■ Given instruction: Rewrite the records below as a numbered list, from the first line through the line holding "(x=573, y=210)", inclusive, leaving out any blank lines.

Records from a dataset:
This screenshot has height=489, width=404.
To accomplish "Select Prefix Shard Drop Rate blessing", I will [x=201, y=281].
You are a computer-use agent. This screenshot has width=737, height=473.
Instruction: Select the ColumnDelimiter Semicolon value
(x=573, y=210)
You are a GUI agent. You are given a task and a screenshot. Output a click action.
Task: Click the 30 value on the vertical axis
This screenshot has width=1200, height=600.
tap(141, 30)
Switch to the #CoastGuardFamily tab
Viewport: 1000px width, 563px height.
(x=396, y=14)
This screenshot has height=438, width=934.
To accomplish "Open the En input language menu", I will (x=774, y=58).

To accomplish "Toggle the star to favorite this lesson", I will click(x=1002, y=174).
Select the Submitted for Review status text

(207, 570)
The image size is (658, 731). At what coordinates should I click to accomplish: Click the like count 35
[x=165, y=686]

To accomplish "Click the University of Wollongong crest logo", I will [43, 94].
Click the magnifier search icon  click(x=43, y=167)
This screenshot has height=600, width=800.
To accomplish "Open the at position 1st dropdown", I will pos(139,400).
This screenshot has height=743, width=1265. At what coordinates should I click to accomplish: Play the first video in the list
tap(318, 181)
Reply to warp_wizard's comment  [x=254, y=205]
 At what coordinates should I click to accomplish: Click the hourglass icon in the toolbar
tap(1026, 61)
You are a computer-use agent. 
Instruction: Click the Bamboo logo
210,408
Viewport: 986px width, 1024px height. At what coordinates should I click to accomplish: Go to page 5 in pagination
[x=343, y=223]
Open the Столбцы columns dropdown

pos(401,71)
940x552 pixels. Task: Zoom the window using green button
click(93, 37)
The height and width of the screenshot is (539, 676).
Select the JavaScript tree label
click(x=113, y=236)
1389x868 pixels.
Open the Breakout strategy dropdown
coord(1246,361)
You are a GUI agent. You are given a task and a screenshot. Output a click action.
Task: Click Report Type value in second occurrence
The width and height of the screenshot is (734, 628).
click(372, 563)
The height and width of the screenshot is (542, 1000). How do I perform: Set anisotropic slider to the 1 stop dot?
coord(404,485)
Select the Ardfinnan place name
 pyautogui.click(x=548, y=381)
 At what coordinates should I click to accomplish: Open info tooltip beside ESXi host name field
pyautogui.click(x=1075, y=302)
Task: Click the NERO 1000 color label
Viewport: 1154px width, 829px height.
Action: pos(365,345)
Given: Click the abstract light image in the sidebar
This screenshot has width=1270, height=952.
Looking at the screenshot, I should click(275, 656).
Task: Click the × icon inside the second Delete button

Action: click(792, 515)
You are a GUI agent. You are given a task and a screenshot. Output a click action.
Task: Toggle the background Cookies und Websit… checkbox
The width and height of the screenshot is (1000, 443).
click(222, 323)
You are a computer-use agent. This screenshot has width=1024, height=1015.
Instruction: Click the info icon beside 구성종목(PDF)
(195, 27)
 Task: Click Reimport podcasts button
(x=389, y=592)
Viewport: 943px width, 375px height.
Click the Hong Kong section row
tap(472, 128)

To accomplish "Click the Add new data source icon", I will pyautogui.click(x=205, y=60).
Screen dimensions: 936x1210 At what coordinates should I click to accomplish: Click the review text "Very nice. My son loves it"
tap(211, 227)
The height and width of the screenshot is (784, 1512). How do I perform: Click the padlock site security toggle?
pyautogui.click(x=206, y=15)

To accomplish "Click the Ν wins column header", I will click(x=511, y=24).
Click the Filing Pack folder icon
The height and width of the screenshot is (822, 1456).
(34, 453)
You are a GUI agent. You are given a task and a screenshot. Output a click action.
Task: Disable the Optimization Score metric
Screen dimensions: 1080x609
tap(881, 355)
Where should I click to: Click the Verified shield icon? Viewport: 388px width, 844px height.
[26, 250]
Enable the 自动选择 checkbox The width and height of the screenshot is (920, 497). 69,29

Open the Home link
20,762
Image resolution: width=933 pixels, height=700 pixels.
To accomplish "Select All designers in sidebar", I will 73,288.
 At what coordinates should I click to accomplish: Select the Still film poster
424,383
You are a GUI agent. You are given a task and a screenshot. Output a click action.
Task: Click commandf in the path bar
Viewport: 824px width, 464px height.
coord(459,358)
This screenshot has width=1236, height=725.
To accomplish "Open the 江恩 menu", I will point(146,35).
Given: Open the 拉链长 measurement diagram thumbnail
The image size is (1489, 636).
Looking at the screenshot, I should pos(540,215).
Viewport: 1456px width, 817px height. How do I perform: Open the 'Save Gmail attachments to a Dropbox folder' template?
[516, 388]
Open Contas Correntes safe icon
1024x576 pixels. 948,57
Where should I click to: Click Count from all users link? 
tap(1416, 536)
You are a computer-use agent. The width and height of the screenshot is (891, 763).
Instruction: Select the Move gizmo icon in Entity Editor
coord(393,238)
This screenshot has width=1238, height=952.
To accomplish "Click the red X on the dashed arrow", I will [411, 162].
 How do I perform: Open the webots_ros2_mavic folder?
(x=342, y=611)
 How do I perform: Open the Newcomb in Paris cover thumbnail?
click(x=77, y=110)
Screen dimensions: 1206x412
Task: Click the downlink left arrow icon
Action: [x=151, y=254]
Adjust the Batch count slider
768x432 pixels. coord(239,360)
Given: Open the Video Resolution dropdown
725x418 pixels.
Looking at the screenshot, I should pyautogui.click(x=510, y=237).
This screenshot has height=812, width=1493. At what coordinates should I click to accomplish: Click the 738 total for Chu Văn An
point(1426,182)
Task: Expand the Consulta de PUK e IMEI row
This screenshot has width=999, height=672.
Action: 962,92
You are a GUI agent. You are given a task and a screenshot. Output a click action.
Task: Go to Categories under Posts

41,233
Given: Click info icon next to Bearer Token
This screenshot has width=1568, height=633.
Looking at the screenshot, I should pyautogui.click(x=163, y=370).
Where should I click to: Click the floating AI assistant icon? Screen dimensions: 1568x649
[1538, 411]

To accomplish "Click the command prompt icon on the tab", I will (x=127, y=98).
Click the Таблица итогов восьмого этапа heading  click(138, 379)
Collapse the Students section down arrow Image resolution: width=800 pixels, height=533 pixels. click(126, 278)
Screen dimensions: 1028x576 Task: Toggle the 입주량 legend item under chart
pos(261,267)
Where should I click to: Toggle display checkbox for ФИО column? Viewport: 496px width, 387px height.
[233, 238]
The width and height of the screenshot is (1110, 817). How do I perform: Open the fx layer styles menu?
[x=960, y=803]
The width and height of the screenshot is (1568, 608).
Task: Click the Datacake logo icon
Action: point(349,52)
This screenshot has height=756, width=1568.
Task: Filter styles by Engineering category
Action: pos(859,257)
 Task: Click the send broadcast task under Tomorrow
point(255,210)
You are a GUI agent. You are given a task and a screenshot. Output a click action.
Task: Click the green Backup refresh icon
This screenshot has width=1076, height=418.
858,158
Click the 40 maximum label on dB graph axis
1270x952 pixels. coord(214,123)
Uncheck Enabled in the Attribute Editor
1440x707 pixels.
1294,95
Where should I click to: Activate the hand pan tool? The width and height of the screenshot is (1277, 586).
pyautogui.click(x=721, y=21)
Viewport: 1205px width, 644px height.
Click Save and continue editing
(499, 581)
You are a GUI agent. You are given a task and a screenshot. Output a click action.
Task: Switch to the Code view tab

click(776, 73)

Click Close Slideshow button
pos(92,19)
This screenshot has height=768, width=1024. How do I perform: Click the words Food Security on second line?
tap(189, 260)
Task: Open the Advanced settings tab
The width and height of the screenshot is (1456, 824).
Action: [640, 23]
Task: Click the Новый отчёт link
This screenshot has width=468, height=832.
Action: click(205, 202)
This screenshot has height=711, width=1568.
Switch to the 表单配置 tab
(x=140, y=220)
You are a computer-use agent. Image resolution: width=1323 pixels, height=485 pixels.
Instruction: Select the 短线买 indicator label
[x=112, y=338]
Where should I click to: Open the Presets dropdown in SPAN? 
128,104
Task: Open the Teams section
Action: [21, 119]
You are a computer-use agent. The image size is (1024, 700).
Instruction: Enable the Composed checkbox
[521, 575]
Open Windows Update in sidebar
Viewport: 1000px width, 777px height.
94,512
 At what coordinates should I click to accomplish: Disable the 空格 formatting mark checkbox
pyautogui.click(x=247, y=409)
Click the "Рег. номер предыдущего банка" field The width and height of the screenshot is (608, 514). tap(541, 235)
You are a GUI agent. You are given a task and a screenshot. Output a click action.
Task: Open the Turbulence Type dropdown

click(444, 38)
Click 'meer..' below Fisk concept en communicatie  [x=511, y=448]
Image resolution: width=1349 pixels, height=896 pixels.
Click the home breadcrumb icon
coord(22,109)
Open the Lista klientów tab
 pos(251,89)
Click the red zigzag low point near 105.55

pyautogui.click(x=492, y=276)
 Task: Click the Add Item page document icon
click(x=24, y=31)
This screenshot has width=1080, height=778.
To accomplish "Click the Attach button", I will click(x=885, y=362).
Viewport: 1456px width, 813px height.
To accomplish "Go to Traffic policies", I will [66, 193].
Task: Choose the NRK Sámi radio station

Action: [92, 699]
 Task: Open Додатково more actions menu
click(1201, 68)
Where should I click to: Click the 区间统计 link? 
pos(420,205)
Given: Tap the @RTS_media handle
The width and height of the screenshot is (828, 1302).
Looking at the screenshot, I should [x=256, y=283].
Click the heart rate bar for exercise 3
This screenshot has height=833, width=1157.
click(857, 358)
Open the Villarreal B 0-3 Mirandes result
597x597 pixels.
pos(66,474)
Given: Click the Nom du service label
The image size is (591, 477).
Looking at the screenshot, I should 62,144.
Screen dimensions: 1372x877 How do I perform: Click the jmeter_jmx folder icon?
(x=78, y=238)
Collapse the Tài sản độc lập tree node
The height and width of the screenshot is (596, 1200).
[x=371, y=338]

■ Worked answer:
1. This screenshot has height=489, width=404.
2. To accomplish "Select Prefix Shard Drop Rate blessing", I will [x=201, y=281].
3. You are a computer-use agent. This screenshot has width=737, height=473.
4. Instruction: Select the ColumnDelimiter Semicolon value
5. (x=573, y=210)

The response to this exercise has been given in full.